ANTONIO AGUIAR, biólogo, professor da UnB, integra o Instituto deCiências Biológicas e a Rede Biota Cerrado
O recente colapso de parte do Aterro Sanitário Ouro Verde, em Padre Bernardo — cerca de 50 km de Brasília —, com o derramamento de toneladas de lixo sobre a bacia hidrográfica do Rio Descoberto, não é um acidente isolado. Trata-se de um sintoma claro da negligência com o licenciamento ambiental no Brasil. O que deveria ser uma barreira para proteger a sociedade e os ecossistemas tem sido tratado por setores políticos como um entrave ao crescimento. A tragédia ambiental no entorno do Distrito Federal pode ser apenas o prenúncio de outras ainda maiores.
A lama de Brumadinho, em Minas Gerais, que matou 270 pessoas e destruiu o Rio Paraopeba em 2019, foi fruto de um sistema corrompido, que priorizou lucros e velocidade de licenças em detrimento da segurança coletiva. Agora, o lixo que escorre sobre o Rio Descoberto — fonte de abastecimento hídrico de centenas de milhares de pessoas — revela que aprendemos pouco com aquele desastre. Os paralelos são gritantes: um sistema permissivo, fiscalizações fragilizadas, impactos subestimados e populações desprotegidas.
O mais alarmante é que esse desastre ocorreu sob os olhos de duas unidades federativas com alta arrecadação: o Distrito Federal e o estado de Goiás. Ambos possuem capacidade técnica e institucional para prever riscos e prevenir tragédias ambientais como essa, mas falharam. A ausência de medidas efetivas de controle, fiscalização e planejamento intergovernamental para o destino dos resíduos urbanos revela uma grave negligência. O resultado é que o ônus ambiental recai sobre as populações e os ecossistemas mais frágeis.
O Projeto de Lei nº 2.159/2021, apresentado como uma proposta de "modernização" das normas ambientais, na prática, se vier a ser implementado, tal PL desmontará a atual estrutura de fiscalização e controle ambiental no Brasil, o que provocaria novas e mais numerosas tragédias ambientais em nosso país. Um de seus pontos mais perigosos do PL é o autolicenciamento por Adesão e Compromisso (LAC), previsto no Artigo 21. Com base em mera autodeclaração, empreendimentos até mesmo de médio impacto podem receber licença automática, sem qualquer análise prévia por parte dos órgãos ambientais.
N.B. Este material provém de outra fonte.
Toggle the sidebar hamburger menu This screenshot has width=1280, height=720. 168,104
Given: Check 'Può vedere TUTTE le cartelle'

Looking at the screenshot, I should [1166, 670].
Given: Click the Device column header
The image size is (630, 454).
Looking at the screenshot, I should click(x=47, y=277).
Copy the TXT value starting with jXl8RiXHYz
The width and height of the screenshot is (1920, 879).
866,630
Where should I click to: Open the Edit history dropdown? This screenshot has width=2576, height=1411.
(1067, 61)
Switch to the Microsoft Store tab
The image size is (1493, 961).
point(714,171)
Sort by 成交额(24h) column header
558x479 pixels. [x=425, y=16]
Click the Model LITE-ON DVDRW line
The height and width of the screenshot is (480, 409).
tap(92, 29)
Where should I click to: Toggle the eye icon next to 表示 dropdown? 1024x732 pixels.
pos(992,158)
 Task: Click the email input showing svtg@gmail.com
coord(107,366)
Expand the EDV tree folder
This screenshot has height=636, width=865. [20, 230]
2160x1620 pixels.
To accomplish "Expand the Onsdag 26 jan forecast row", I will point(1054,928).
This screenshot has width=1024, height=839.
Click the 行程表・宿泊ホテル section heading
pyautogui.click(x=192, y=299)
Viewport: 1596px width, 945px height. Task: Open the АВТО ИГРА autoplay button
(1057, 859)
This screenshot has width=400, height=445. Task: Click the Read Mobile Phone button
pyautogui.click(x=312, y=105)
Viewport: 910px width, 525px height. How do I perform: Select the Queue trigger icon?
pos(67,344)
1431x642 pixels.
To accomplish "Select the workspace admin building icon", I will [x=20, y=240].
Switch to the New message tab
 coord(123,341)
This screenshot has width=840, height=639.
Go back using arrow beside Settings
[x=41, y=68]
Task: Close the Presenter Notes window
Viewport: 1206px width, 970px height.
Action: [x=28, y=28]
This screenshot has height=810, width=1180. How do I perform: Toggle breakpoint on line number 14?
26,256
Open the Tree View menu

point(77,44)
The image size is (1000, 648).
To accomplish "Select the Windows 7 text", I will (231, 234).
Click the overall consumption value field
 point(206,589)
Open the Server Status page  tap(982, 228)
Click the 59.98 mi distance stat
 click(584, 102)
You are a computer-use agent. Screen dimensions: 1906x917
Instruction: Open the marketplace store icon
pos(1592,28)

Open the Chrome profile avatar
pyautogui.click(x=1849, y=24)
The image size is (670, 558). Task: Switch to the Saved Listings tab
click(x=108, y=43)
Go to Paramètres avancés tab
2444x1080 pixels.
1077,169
Além disso, os artigos 8º e 9º do PL isentam atividades agropecuárias e de infraestrutura do licenciamento, mesmo em áreas sensíveis. É o sinal verde para o desmatamento generalizado e a poluição legalizada. Outros dispositivos, como a supressão da licença de operação para obras lineares, a exclusão da análise de impacto climático e a desobrigação de consulta pública, completam um cenário de colapso das salvaguardas ambientais. Os impactos serão mais severos nas periferias e zonas rurais, ampliando injustiças socioambientais. Mudanças climáticas, poluição hídrica, poluição sonora, poluição atmosférica são praticamente negligenciadas e adoecem milhares de pessoas todo ano.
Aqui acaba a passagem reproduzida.